Second, the marked decrease in hospital LOS for both primary and revision THA is interesting and has significant policy implications. The motivation for hospitals to reduce LOS under the Medicare prospective payment system has been well described previously,41,42 but the impact of declining LOS is much less clear. While Bueno et al. noted that reductions in LOS for Medicare beneficiaries hospitalized with congestive heart failure were accompanied by an increase in readmission rates,22 a prior study by Baker et al. found that reductions in LOS were not associated with an increase in readmissions.43 To the best of our knowledge no prior studies have evaluated the impact of reductions in LOS in regard to joint arthroplasty.
We found that the reduction in hospital LOS in both primary and revision THA patients was accompanied by a significant increase in the proportion of patients discharged to post-acute care facilities (i.e., nursing homes and rehabilitation centers) and a significant reduction in the proportion of patients discharged directly home. Moreover, we found that while the reduction in hospital LOS was not associated with an increase in readmission rates between 1992 and 1999, in more recent years readmission rates have risen markedly. Together these findings suggest that the old adage that there is no such thing as a free lunch may hold when it comes to hospital LOS; reductions in LOS accompanied by an increase in patient discharges to skilled care facilities and an increase in readmission rates. These findings reinforce the potential wisdom of moving to bundled payments and/or reimbursement for episodes of care as a way for incentivizing the “correct” LOS rather than perpetual reductions in LOS that seem to be occurring.

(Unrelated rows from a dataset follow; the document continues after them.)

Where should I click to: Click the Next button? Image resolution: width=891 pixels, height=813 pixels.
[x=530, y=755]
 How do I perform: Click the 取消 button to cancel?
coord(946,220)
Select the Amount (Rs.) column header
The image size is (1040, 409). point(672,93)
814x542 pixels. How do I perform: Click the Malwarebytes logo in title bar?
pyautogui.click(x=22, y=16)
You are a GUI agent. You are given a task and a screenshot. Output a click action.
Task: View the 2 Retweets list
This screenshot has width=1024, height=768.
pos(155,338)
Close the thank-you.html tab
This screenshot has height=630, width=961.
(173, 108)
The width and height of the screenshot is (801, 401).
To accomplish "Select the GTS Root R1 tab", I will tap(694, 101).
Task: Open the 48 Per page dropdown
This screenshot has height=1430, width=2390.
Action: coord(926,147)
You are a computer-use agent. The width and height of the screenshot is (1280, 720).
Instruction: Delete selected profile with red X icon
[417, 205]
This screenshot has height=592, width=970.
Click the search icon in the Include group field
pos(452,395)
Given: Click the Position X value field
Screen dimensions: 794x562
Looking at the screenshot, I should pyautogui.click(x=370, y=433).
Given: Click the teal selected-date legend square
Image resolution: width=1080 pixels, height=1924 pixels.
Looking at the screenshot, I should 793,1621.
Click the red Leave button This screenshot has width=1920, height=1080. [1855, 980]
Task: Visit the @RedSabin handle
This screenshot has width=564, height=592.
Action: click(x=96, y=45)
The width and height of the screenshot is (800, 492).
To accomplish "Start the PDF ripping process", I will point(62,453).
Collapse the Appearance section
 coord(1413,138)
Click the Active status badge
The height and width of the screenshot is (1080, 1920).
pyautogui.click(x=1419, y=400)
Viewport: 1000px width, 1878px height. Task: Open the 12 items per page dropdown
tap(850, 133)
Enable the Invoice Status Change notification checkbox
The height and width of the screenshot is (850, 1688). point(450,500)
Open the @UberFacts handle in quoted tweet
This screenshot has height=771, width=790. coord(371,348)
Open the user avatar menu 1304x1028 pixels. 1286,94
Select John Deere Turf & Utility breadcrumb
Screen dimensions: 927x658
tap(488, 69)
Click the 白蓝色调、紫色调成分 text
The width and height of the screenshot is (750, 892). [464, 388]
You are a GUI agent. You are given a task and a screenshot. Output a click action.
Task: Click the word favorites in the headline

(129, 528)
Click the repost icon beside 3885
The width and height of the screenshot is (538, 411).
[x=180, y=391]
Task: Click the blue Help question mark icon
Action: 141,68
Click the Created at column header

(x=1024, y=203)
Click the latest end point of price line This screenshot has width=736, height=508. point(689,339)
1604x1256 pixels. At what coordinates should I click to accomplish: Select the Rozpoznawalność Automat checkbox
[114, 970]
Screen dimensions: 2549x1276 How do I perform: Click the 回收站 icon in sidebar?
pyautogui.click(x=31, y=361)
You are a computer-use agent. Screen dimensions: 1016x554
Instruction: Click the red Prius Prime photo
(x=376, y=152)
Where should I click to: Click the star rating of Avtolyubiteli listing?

Our study has a number of limitations that warrant brief mention. First, our study was limited to fee-for-service Medicare beneficiaries and thus extrapolation to other populations should be done with caution. That said, more than 60% of all THA procedures are performed on Medicare enrollees, making this an appropriate data-set for studying THA. Second, our study relied upon administrative data and thus we were unable to evaluate a number of important arthroplasty outcomes including functional status and patient satisfaction.
In conclusion, mortality after primary THA has declined moderately over time and mortality after revision THA has remained stable despite substantial increases in patient complexity. There have also been marked reductions in hospital LOS and rising readmission rates.
ACKNOWLEDGEMENTS
Dr. Cram was supported by a K23 career development award (RR01997201) from the NCRR at the NIH and the Robert Wood Johnson Physician Faculty Scholars Program. This work is also funded by R01 HL085347-01A1 from NHLBI at the NIH (Cram) and R01 AG033202 (Li). The views expressed in this article are those of the authors and do not necessarily represent the views of the Department of Veterans Affairs. The funding sources had no role in the design and conduct of the study; collection, management, analysis, and interpretation of the data; and preparation, review, or approval of the manuscript. Dr. Cram has received consulting fees from The Consumers Union (publisher of Consumer Reports Magazine) and Vanguard Health Inc. for advice he provided on quality improvement initiatives. Dr. Cram and Ms. Lu had full access to all the data in the study and take responsibility for the integrity of the data and the accuracy of the data analysis.
Footnotes
None of the authors have any conflicts of interest.